**REQUIRED TASKS:**
1 – List every person named in the piece on subsidy removal below.
2 – In the piece on subsidy removal below, how long ago did MKO Abiola promise to remove subsidy?
3 – From the piece on subsidy removal below, echo the passage between "For me, there" and "has been fake.", inclusive.

**SELECTED EXTRACT:**
What does removal of subsidy portend to Nigerians?


he removal of subsidy is a deed that has been done. There are no two ways about it. It was a campaign promise from Bola Ahmed Tinubu himself. As a social commentator, I can only say maybe the timing. It could have been a little bit too fast. Probably, people thought he would have set up his economic team first, then hit the ground running. But he thought it wise to do so on his inaugural address, maybe knowing that Nigeria’s economic strangulation was the mother of all leakages called subsidy.

To me, Mr. President was right and wrong at the same time. Right in the sense that he has done the needful. For if you must deal with the hypocritical framework of our economic euphoria, then you have to deal with the issue of subsidy. Do not forget that even MKO Abiola promised to remove subsidy over 30 years ago.  So, if Tinubu has done it, he only did what the generality of the people have yearned for. Do not forget that Tinubu has been there right from Abiola, to Buhari, and now President.

For me, there is nothing new under the sun. We have to wake up as Nigerians and embrace this harsh economic policy. Not all bitter pills are bad. Some can be painful but very useful. I am speaking both as a pastor and an economist, with specialty in finance and banking, so I have the wherewithal to commend on that. Our overall economic value has been fake.

**PROVIDED MATERIAL:**

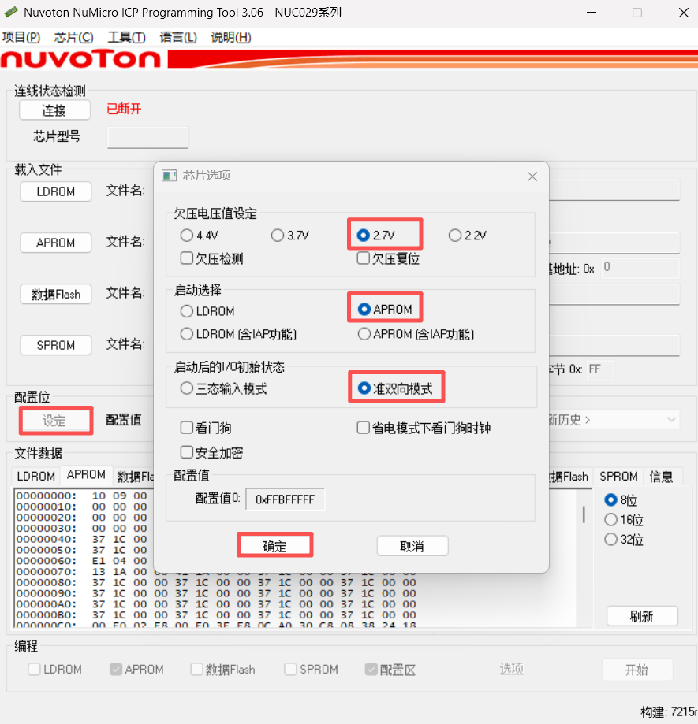Screen dimensions: 698x724
Task: Expand the history dropdown list
Action: [671, 420]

**ANSWERS BELOW:**
1 – Bola Ahmed Tinubu, MKO Abiola, Buhari

2 – Over 30 years ago.

3 –
For me, there is nothing new under the sun. We have to wake up as Nigerians and embrace this harsh economic policy. Not all bitter pills are bad. Some can be painful but very useful. I am speaking both as a pastor and an economist, with specialty in finance and banking, so I have the wherewithal to commend on that. Our overall economic value has been fake.